** Opening Data block **

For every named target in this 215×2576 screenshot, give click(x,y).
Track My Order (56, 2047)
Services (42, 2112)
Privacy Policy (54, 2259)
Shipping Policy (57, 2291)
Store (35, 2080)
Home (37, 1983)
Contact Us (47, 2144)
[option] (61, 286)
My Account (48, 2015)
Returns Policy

** Closing Data block **

### Task goal
Every entry is to be restated word for word, with nothing dropped.

### Solved exercise
For every named target in this 215×2576 screenshot, give click(x,y).
Track My Order (56, 2047)
Services (42, 2112)
Privacy Policy (54, 2259)
Shipping Policy (57, 2291)
Store (35, 2080)
Home (37, 1983)
Contact Us (47, 2144)
[option] (61, 286)
My Account (48, 2015)
Returns Policy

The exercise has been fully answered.